## EXTRACT
BEGIN
Average balances, including balances used in calculating certain financial ratios, are generally comprised of average daily balances for the 
Company. Within Management’s Discussion and Analysis of Financial Condition and Results of Operations, certain performance measures 
including interest income, net interest income, net interest yield, and efficiency ratio are generally presented on a fully tax-equivalent (FTE) 
basis. The Company believes the use of these non-generally accepted accounting principles (non-GAAP) measures provides additional clarity 
in assessing its results.

On July 6, 2018 the Bank completed its acquisition of FNBB originally announced on December 11, 2017 for an aggregate transaction value 
of $291,132,000. Through this business combination assets acquired, including core deposit intangibles of $27,605,000, totaled 
$1,306,539,000 and liabilities assumed totaled $1,171,968. Goodwill recognized totaled $156,561,000 and the merger expenses incurred 
during the year ended December 31, 2018 totaled $5,227,000.  There were no merger expenses incurred during the year ended December 31, 
2019.

From time to time the Bank may be presented with the opportunity to purchase individual or pools of loans in whole or in part outside of a 
transaction that would be considered a business combination. As of December 31, 2019 and 2018 the outstanding carrying value of purchased 
loans that were not acquired in a business combination totaled $52,678,000 and $56,023,000, respectively.
END
## STATED EXERCISE 1
Which performance measures does the extract say are generally presented on a fully tax-equivalent (FTE) basis? List each one.
## STATED EXERCISE 2
Condense the extract's paragraph beginning "From time to time the Bank" into two short sentences and keep its figures and dates.

## DATASET EXTRACT
BEGIN
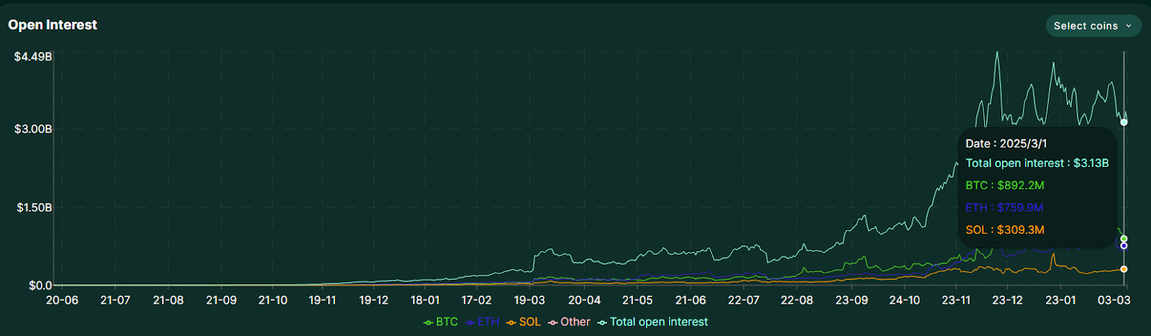Open the Select coins dropdown

pyautogui.click(x=1093, y=26)
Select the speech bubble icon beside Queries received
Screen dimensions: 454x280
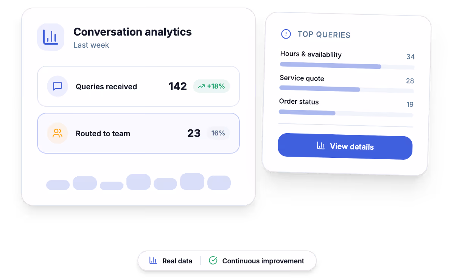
END
## CORRECT RESULT 1
- Interest income
- Net interest income
- Net interest yield
- Efficiency ratio

## CORRECT RESULT 2
The Bank may occasionally buy individual loans or pools of loans, in whole or in part, outside a business combination. The outstanding carrying value of such purchased loans was $52,678,000 at December 31, 2019 and $56,023,000 at December 31, 2018.